2022 Aqaba toxic gas leak
- Date: 27 June 2022
- Location: Aqaba New Port, Jordan; 29°21′46.5″N 34°57′45.5″E﻿ / ﻿29.362917°N 34.962639°E;
- Also known as: Port of Aqaba
- Cause: Chemical storage container fell onto a docked ship in the port and ruptured, spilling 25 tons of chlorine
- Deaths: 13
- Injuries: 265

= 2022 Aqaba toxic gas leak =

2022 toxic gas leak in Aqaba, Jordan

On 27 June 2022, a toxic gas leak occurred at the Port of Aqaba, Jordan, when a container carrying 25 tons of chlorine fell from a crane onto a docked ship and ruptured. The incident killed at least thirteen people and injured more than 265 people.

== Accident==
On 27 June 2022, 16:15 local time, a crane was loading one of several pressurized chemical storage containers onto the container ship Forest 6 for export to Djibouti. The crane's cabling system failed, and one container, containing about 25 tonne of chlorine, fell onto the ship and ruptured, causing the chemical to burst from the container. A cloud of bright yellow gas spread throughout the port as people ran away. This accident caused thirteen deaths and 265 injuries at the port.

According to Haj Hassan, deputy chief of the Aqaba Region Ports Authority, an "iron rope carrying a container containing a toxic substance broke, resulting in the fall and escape of the poisonous substance". The ship was waiting to load an additional 20 containers with high percentage chlorine.

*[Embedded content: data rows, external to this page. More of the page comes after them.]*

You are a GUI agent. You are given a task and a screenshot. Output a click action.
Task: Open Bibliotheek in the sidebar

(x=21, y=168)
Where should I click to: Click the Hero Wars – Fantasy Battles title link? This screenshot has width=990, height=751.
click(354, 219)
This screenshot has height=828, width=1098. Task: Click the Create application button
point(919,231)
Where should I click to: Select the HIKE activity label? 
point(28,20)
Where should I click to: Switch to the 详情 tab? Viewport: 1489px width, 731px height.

A video of the incident was posted to Twitter by Jordanian state TV and another by the newspaper Al Ghad.

== Response ==
Chlorine gas is toxic to humans. When inhaled and mixed with moisture within the human body, it creates hypochlorous and hydrochloric acid, both of which can create oxygen free radicals that break down cell walls in the pulmonary system, which can lead to irritation under mild exposure, but can be as toxic to create pulmonary edema, acute respiratory distress syndrome, chronic respiratory problems, and death.

The port was immediately evacuated while first responders worked to give medical attention to affected dock workers. The injured were transported to two state hospitals, a field hospital, and a private facility. Aqaba health director Jamal Obeidat said that Aqaba hospitals were full and that the "injured people are in medium to critical condition". Information Minister Faisal Al Shboul said the government sent a field hospital and medical equipment. According to state media at least one plane evacuated wounded to Amman.

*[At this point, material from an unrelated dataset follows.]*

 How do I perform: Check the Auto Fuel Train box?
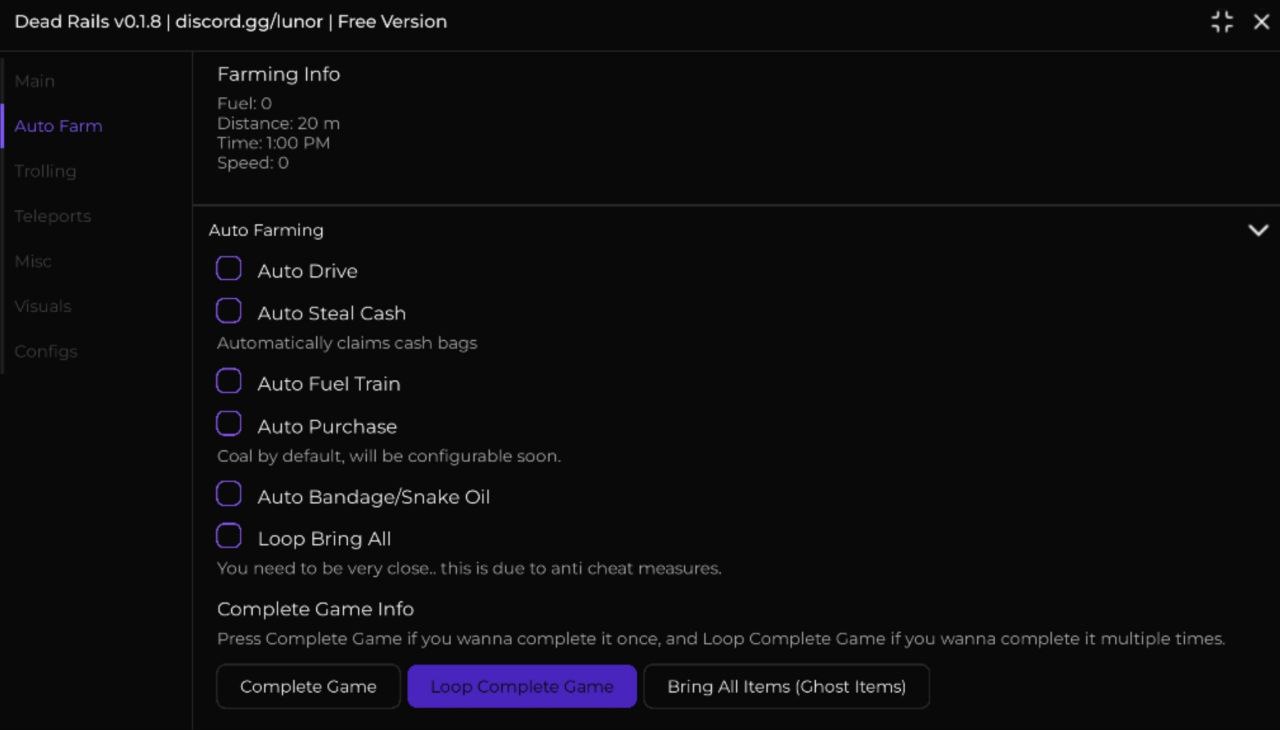click(229, 382)
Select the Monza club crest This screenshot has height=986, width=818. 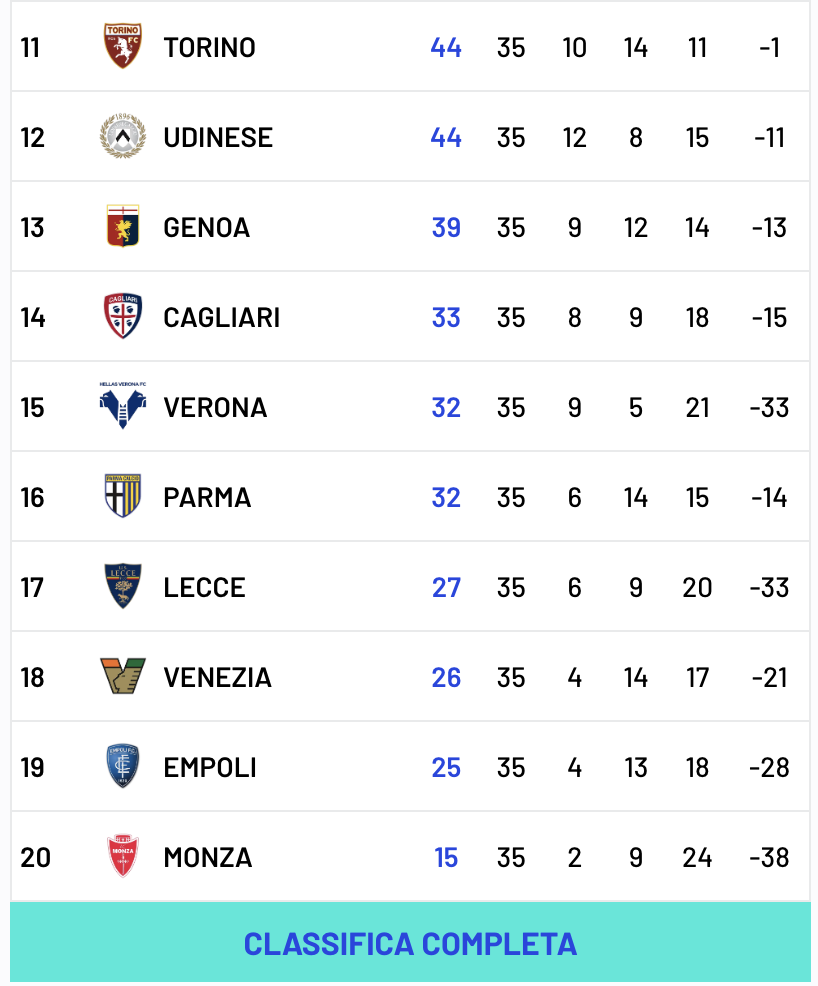click(123, 857)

Israeli defense minister Benny Gantz offered assistance saying "As we've told our friends in Jordan, the Israeli defense establishment is ready to assist with any effort, by any means necessary".

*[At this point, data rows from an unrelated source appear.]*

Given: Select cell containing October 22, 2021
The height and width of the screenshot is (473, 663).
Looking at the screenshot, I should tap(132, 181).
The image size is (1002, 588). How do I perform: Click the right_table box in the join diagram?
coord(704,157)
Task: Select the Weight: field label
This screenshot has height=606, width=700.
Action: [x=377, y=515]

Though the port was far from the city, and slow winds prevented the gas from spreading, city health official took precaution and instructed residents to close their windows and stay inside. The highway patrol blocked all roads leading to Aqaba. A nearby tourist beach, only 7 km from the port, was evacuated and closed. The port's grain storage and processing units were also shut down as to inspect the storage for any contamination from the chlorine gas. The rest of the port was expected to return to operations once it was deemed safe to return.

== Investigation ==
Prime Minister Bisher Al-Khasawneh instructed the Interior Minister to head an inquiry into the accident.

The Prime Minister later informed the cabinet that the investigation revealed “great deficiency and negligence in safety protocols for dealing with hazardous materials in the Aqaba port.” As a result, senior port officials including the director general of state-owned Aqaba Company for Ports Operation and Management and other port officials were dismissed from service. They had delegated critical safety related tasks to untrained personnel.

The investigation revealed that the accident was caused by "lack of conformity" of the cargo sling's load rating with the weight of the cargo. The wire rope sling was rated at 8.5 tonnes but it was used to hoist four 25-tonne containers of chlorine from the pier to the ship in a row prior to it breaking. The wire rope parted while loading the fifth container which weighed 28.9 tonnes.

The Interior Minister Mazin Abdellah Hilal Al Farrayeh stated that the results of the investigation will be handed to the public prosecutor.